High-performance parser and generator for PostgreSQL-compatible tab-separated values (TSV)

Project description

Parse and generate tab-separated values (TSV) data

Tab-separated values (TSV) is a simple and popular format for data storage, data transfer, exporting data from and importing data to relational databases. For example, PostgreSQL COPY moves data between PostgreSQL tables and standard file-system files or in-memory stores, and its text format (a text file with one line per table row) is a generic version of TSV. Meanwhile, packages like asyncpg help efficiently insert, update or query data in bulk with binary data transfer between Python and PostgreSQL.

This package offers a high-performance alternative to convert data between a TSV text file and Python objects. The parser can read a TSV record into a Python tuple consisting of built-in Python types, one for each field.

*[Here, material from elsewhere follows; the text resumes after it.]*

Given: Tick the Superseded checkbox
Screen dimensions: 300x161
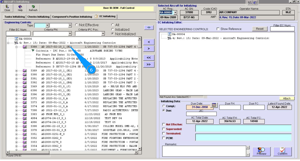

The generator can produce a TSV record from a tuple.

Quick start

from tsv.helper import Parser

# specify the column structure
parser = Parser(fields=(bytes, date, datetime, float, int, str, UUID, bool))

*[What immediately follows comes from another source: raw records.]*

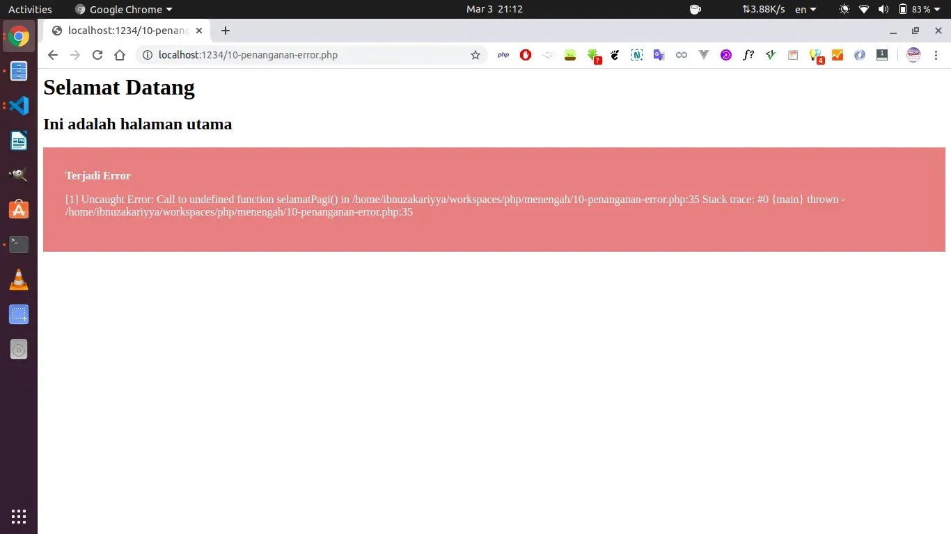This screenshot has height=534, width=951.
Task: Reload the current page
Action: pyautogui.click(x=97, y=55)
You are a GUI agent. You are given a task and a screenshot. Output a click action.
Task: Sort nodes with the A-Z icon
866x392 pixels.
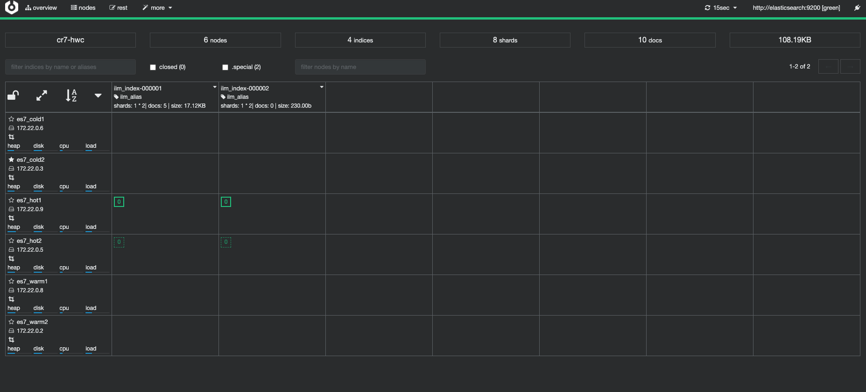[71, 96]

# read and parse an entire file
with open(tsv_path, "rb") as f:
    py_records = parser.parse_file(f)

# read and parse a file line by line
with open(tsv_path, "rb") as f:
    for line in f:
        py_record = parser.parse_line(line)

TSV format

Text format is a simple tabular format in which each record (table row) occupies a single line.

  • Output always begins with a header row, which lists data field names.
  • Fields (table columns) are delimited by tab characters.
  • Non-printable characters and special values are escaped with backslash (\), as shown below:
Escape Interpretation
\N NULL value
\0 NUL character (ASCII 0)
\b Backspace (ASCII 8)
\f Form feed (ASCII 12)
\n Newline (ASCII 10)
\r Carriage return (ASCII 13)
\t Tab (ASCII 9)
\v Vertical tab (ASCII 11)
\\ Backslash (single character)

This format allows data to be easily imported into a database engine, e.g. with PostgreSQL COPY.

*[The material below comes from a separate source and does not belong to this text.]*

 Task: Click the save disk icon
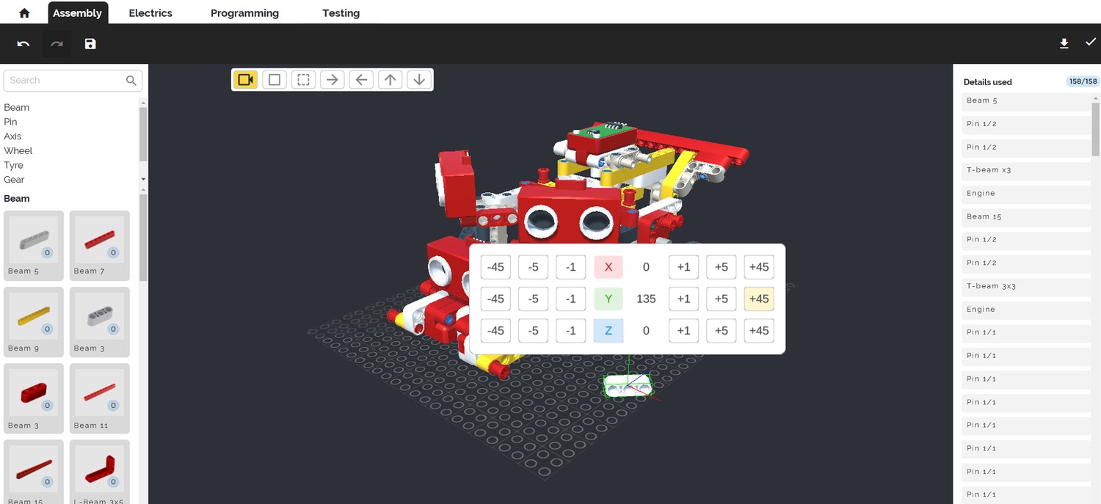[x=90, y=44]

Output in this format is transmitted as media type text/plain or text/tab-separated-values in UTF-8 encoding.

Parser

The parser understands the following Python types:

  • None. This special value is returned for the TSV escape sequence \N.
  • bool. A literal true or false is converted into a boolean value.
  • bytes. TSV escape sequences are reversed before the data is passed to Python as a bytes object. NUL bytes are permitted.
  • datetime. The input has to comply with RFC 3339 and ISO 8601. The timezone must be UTC (a.k.a. suffix Z).
  • date. The input has to conform to the format YYYY-MM-DD.
  • time. The input has to conform to the format hh:mm:ssZ with no fractional seconds, or hh:mm:ss.ffffffZ with fractional seconds. Fractional seconds allow up to 6 digits of precision.
  • float. Interpreted as double precision floating point numbers.
  • int. Arbitrary-length integers are allowed.
  • str. TSV escape sequences are reversed before the data is passed to Python as a str. NUL bytes are not allowed.
  • uuid.UUID. The input has to comply with RFC 4122, or be a string of 32 hexadecimal digits.
  • decimal.Decimal. Interpreted as arbitrary precision decimal numbers.
  • ipaddress.IPv4Address.
  • ipaddress.IPv6Address.
  • list and dict, which are understood as JSON, and invoke the equivalent of json.loads to parse a serialized JSON string.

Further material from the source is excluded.